START SOURCE MATERIAL

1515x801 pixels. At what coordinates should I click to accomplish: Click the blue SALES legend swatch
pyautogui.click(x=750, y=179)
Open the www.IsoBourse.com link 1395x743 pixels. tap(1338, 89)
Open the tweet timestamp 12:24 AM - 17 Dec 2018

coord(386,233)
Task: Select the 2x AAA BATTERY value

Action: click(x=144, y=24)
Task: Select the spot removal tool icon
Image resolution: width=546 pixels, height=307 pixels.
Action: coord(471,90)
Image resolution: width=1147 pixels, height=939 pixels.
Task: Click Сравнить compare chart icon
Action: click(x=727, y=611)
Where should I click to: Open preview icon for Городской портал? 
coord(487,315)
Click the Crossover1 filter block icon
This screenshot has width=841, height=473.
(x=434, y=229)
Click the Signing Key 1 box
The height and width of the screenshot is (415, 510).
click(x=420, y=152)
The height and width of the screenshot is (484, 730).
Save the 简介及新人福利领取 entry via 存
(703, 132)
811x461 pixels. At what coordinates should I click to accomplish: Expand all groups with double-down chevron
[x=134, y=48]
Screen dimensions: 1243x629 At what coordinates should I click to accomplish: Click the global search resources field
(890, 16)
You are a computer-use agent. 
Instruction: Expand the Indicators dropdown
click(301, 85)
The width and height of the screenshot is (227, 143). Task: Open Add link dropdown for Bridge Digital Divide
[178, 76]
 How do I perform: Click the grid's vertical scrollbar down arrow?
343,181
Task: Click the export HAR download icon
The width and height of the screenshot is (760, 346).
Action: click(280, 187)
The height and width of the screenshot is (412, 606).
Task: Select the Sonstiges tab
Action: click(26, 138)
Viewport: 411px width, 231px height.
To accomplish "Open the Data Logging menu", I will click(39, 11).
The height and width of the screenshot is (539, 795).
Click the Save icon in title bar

END SOURCE MATERIAL

▶ EXERCISE INSTRUCTIONS
Every record above needs to be given again exactly.

▶ ANSWER SPACE
1515x801 pixels. At what coordinates should I click to accomplish: Click the blue SALES legend swatch
pyautogui.click(x=750, y=179)
Open the www.IsoBourse.com link 1395x743 pixels. tap(1338, 89)
Open the tweet timestamp 12:24 AM - 17 Dec 2018

coord(386,233)
Task: Select the 2x AAA BATTERY value

Action: click(x=144, y=24)
Task: Select the spot removal tool icon
Image resolution: width=546 pixels, height=307 pixels.
Action: coord(471,90)
Image resolution: width=1147 pixels, height=939 pixels.
Task: Click Сравнить compare chart icon
Action: click(x=727, y=611)
Where should I click to: Open preview icon for Городской портал? 
coord(487,315)
Click the Crossover1 filter block icon
This screenshot has width=841, height=473.
(x=434, y=229)
Click the Signing Key 1 box
The height and width of the screenshot is (415, 510).
click(x=420, y=152)
The height and width of the screenshot is (484, 730).
Save the 简介及新人福利领取 entry via 存
(703, 132)
811x461 pixels. At what coordinates should I click to accomplish: Expand all groups with double-down chevron
[x=134, y=48]
Screen dimensions: 1243x629 At what coordinates should I click to accomplish: Click the global search resources field
(890, 16)
You are a computer-use agent. 
Instruction: Expand the Indicators dropdown
click(301, 85)
The width and height of the screenshot is (227, 143). Task: Open Add link dropdown for Bridge Digital Divide
[178, 76]
 How do I perform: Click the grid's vertical scrollbar down arrow?
343,181
Task: Click the export HAR download icon
The width and height of the screenshot is (760, 346).
Action: click(280, 187)
The height and width of the screenshot is (412, 606).
Task: Select the Sonstiges tab
Action: click(26, 138)
Viewport: 411px width, 231px height.
To accomplish "Open the Data Logging menu", I will click(39, 11).
The height and width of the screenshot is (539, 795).
Click the Save icon in title bar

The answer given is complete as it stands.